I was, once upon a time, an avid concert goer i.e. when I was much much younger. These days, the huge expense aside, I only make the effort when it's someone I have a really strong affection for. So in recent years, its been Show of Hands, Nick Cave and Sparks, that I've checked out live. I find a pop or rock live performance can be a dispiriting affair. Often the musical sharpness and fullness of sound is diminished, if not sacrificed to energy and amplification. Sometimes it becomes patently obvious that the polish a performer exuded in the studio, they're unable to reproduce on stage. Those that do pull this off are rare. One band whom I felt exceeded live the excitement of their recorded output, was Ian Dury & the Blockheads. To this elite roster of excellent live performers I must now add John Grant.
He was ably supported by the Asqeir Trausti Band, whose christian name is pronounced like Oscar I think. Who mixes electronics sparingly with acoustic songwriting. An English version of his first Icelandic album is due out soon. One of the best songs from his short set was Going Home.
John Grant's 'bear' like physiognomy. one would think would have brought out every gay bear for miles around. But Jnanasalin and I scoured the Junction but no shaven-headed, hirsute and lumberjack shirted men were to be found. Either John Grant's music has yet to tap into this gay subculture, or more likely, that their just aren't that many 'bears' in the Cambridge area. The age of his audience ranged from mid thirties to fifties, with a few borderline pensioners. There was a broad mix of genders and cultures present, from hetro~metrosexual couples, lesbians and gay men, alone and in pairs. Amply demonstrating the broadness of his appeal.

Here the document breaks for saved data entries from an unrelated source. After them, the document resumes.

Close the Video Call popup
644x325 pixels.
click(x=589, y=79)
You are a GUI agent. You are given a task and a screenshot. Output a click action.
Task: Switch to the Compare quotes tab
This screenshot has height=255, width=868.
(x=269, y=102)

Though his songs, draw from his own life experiences, are confessional and often 'fucking frank' it became clear in concert what a universal vein his lyrics tap into. The fact that he's faced and keeps facing up to the painful facts of his life, provides an object lesson for audience identification. His stage presence exudes a strength, that even he doesn't fully realise he has yet, because he habitually dresses it up in veneers of sensitivity and vulnerability.This explains how his vengeful defiant songs about broken relationships with men connect with women. It was noticeable that it was the women in the audience who sang the loudest during Queen of Denmark, and Greatest Mother Fucke, waving their hands and punching the air. All that was missing was cigarette lighters and we could have been at an all night vigil for Reclaim the Night. His overcoming of his own conditioning and upbringing seemingly chimes in with everyone else who has had to do the same.
At one point, during a long soul-bearing preamble about the origins of the song Glacier, some bloke shouted
'Oh get on with it' only to be collectively told to shut it by a whole section of the audience. Evidently a John Grant audience feels he needs protecting, presumably to save him from further bullying and harm. I'm not sure whether that's helpful to him, though perhaps his own self-mythologising does make him seem like someone who needs mothering. There were constantly shouts of '
We love you John' as if he needed reassuring that he actually was.
Live, one is struck once more by the power of his lyrics, the audience was so still during Glacier, everyone attentively holding their breath, whilst listening to his softly soulful and supremely expressive voice. It is as good if not better live than recorded. His current band move with ease from the electronic dance themed to the seventies styled troubadour songs. It highlights that the transition to electronica on Pale Green Ghosts, his current album, wasn't quite fully carried through. Stylistically the mode from Queen of Denmark mode kept re-erupting into the synth mix, giving the album, stylistically at least, an incomplete or uneven feeling. The consistent quality of his songwriting however is what gives everything he does cohesion, even more so live. This man is seemingly incapable of writing a lazy or trite lyric. On songs like Greatest Mother Fucker and I hate this Town, one does sense the emergence of a new John Grant, one who is able to gently poke fun at himself, as well as sending up his former lovers
His albums might suggest he's too introspective and self-pitying, and that a live performance might be too drenched in melancholy and poor me, to be really enjoyable or life affirming. Yet life affirming and uplifting was the overall impression this intense two hour concert has left me with.